Goal of the exercise >> For each entry that follows, write out an identical copy.

Dataset >>
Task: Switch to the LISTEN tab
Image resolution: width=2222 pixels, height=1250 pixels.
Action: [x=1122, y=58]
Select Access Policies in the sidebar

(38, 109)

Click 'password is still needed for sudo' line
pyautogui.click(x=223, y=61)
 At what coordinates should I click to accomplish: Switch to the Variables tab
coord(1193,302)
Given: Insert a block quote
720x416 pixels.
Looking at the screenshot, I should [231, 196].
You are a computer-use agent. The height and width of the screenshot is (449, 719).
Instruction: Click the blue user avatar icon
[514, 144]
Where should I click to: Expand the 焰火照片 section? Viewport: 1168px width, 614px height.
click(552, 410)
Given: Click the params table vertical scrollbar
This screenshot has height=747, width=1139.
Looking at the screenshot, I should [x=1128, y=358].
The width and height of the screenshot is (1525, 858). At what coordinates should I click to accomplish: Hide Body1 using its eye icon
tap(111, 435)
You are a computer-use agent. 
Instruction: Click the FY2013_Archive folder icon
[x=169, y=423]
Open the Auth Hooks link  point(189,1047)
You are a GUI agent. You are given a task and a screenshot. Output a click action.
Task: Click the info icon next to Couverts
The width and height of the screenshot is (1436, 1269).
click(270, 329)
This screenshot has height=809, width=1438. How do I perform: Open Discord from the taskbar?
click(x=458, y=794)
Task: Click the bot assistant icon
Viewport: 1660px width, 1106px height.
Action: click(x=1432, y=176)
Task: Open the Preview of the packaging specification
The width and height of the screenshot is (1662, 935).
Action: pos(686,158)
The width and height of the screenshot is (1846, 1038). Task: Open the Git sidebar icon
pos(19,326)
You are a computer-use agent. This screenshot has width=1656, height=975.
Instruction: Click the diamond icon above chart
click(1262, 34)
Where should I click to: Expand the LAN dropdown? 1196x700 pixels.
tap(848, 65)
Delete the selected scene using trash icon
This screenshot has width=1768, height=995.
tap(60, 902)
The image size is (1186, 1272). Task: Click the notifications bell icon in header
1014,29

Task output >>
Task: Switch to the LISTEN tab
Image resolution: width=2222 pixels, height=1250 pixels.
Action: [x=1122, y=58]
Select Access Policies in the sidebar

(38, 109)

Click 'password is still needed for sudo' line
pyautogui.click(x=223, y=61)
 At what coordinates should I click to accomplish: Switch to the Variables tab
coord(1193,302)
Given: Insert a block quote
720x416 pixels.
Looking at the screenshot, I should [231, 196].
You are a computer-use agent. The height and width of the screenshot is (449, 719).
Instruction: Click the blue user avatar icon
[514, 144]
Where should I click to: Expand the 焰火照片 section? Viewport: 1168px width, 614px height.
click(552, 410)
Given: Click the params table vertical scrollbar
This screenshot has height=747, width=1139.
Looking at the screenshot, I should [x=1128, y=358].
The width and height of the screenshot is (1525, 858). At what coordinates should I click to accomplish: Hide Body1 using its eye icon
tap(111, 435)
You are a computer-use agent. 
Instruction: Click the FY2013_Archive folder icon
[x=169, y=423]
Open the Auth Hooks link  point(189,1047)
You are a GUI agent. You are given a task and a screenshot. Output a click action.
Task: Click the info icon next to Couverts
The width and height of the screenshot is (1436, 1269).
click(270, 329)
This screenshot has height=809, width=1438. How do I perform: Open Discord from the taskbar?
click(x=458, y=794)
Task: Click the bot assistant icon
Viewport: 1660px width, 1106px height.
Action: click(x=1432, y=176)
Task: Open the Preview of the packaging specification
The width and height of the screenshot is (1662, 935).
Action: pos(686,158)
The width and height of the screenshot is (1846, 1038). Task: Open the Git sidebar icon
pos(19,326)
You are a computer-use agent. This screenshot has width=1656, height=975.
Instruction: Click the diamond icon above chart
click(1262, 34)
Where should I click to: Expand the LAN dropdown? 1196x700 pixels.
tap(848, 65)
Delete the selected scene using trash icon
This screenshot has width=1768, height=995.
tap(60, 902)
The image size is (1186, 1272). Task: Click the notifications bell icon in header
1014,29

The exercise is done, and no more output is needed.